I
am not a Buddhist, as you have heard, and yet I am. If China, or
Japan, or Ceylon follow the teachings of the Great Master, India
worships him as God incarnate on earth. You have just now heard that
I am going to criticise Buddhism, but by that I wish you to
understand only this. Far be it from me to criticise him whom I
worship as God incarnate on earth. But our views about Buddha are
that he was not understood properly by his disciples. The relation
between Hinduism (by Hinduism, I mean the religion of the Vedas) and
what is called Buddhism at the present day is nearly the same as
between Judaism and Christianity. Jesus Christ was a Jew, and Shâkya
Muni was a Hindu. The Jews rejected Jesus Christ, nay, crucified him,
and the Hindus have accepted Shâkya Muni as God and worship him. But
the real difference that we Hindus want to show between modern
Buddhism and what we should understand as the teachings of Lord
Buddha lies principally in this: Shâkya Muni came to preach nothing
new. He also, like Jesus, came to fulfill and not to destroy. Only, in
the case of Jesus, it was the old people, the Jews, who did not
understand him, while in the case of Buddha, it was his own followers
who did not realize the import of his teachings. As the Jew did not
understand the fulfillment of the Old Testament, so the Buddhist did
not understand the fulfillment of the truths of the Hindu religion.
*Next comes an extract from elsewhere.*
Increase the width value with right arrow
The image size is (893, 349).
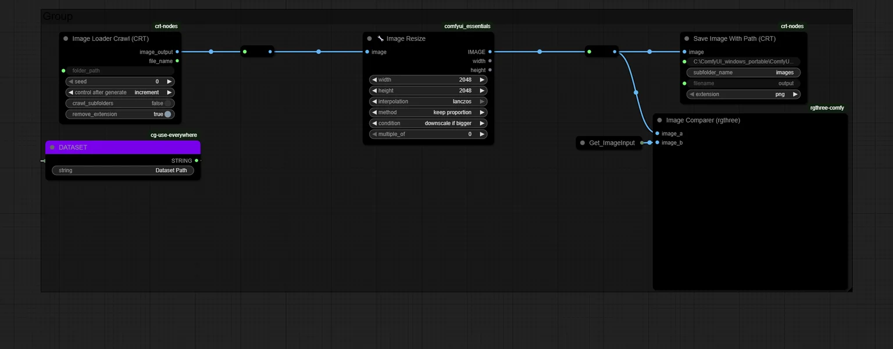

Again, I repeat, Shâkya Muni came not to destroy, but he was the
fulfillment, the logical conclusion, the logical development of the
religion of the Hindus.
The
religion of the Hindus is divided into two parts: the ceremonial and
the spiritual. The spiritual portion is specially studied by the
monks.
In
that there is no caste. A man from the highest caste and a man from
the lowest may become a monk in India, and the two castes become
equal. In religion there is no caste; caste is simply a social
institution. Shâkya Muni himself was a monk, and it was his glory
that he had the large-heartedness to bring out the truths from the
hidden Vedas and through them broadcast all over the world. He was
the first being in the world who brought missionarising into practice
— nay, he was the first to conceive the idea of proselytising.
The
great glory of the Master lay in his wonderful sympathy for
everybody, especially for the ignorant and the poor. Some of his
disciples were Brahmins. When Buddha was teaching, Sanskrit was no
more the spoken language in India. It was then only in the books of
the learned. Some of Buddha's Brahmins disciples wanted to translate
his teachings into Sanskrit, but he distinctly told them, "I am
for the poor, for the people; let me speak in the tongue of the
people." And so to this day the great bulk of his teachings are
in the vernacular of that day in India.
Whatever
may be the position of philosophy, whatever may be the position of
metaphysics, so long as there is such a thing as death in the world,
so long as there is such a thing as weakness in the human heart, so
long as there is a cry going out of the heart of man in his very
weakness, there shall be a faith in God.
On
the philosophic side the disciples of the Great Master dashed
themselves against the eternal rocks of the Vedas and could not crush
them, and on the other side they took away from the nation that
eternal God to which every one, man or woman, clings so fondly. And
the result was that Buddhism had to die a natural death in India. At
the present day there is not one who calls oneself a Buddhist in
India, the land of its birth.
But
at the same time, Brahminism lost something — that reforming zeal,
that wonderful sympathy and charity for everybody, that wonderful
heaven which Buddhism had brought to the masses and which had
rendered Indian society so great that a Greek historian who wrote
about India of that time was led to say that no Hindu was known to
tell an untruth and no Hindu woman was known to be unchaste.
Hinduism
cannot live without Buddhism, nor Buddhism without Hinduism. Then
realise what the separation has shown to us, that the Buddhists
cannot stand without the brain and philosophy of the Brahmins, nor
the Brahmin without the heart of the Buddhist. This separation
between the Buddhists and the Brahmins is the cause of the downfall
of India. That is why India is populated by three hundred millions of
beggars, and that is why India has been the slave of conquerors for
the last thousand years. Let us then join the wonderful intellect of
the Brahmins with the heart, the noble soul, the wonderful humanising
power of the Great Master.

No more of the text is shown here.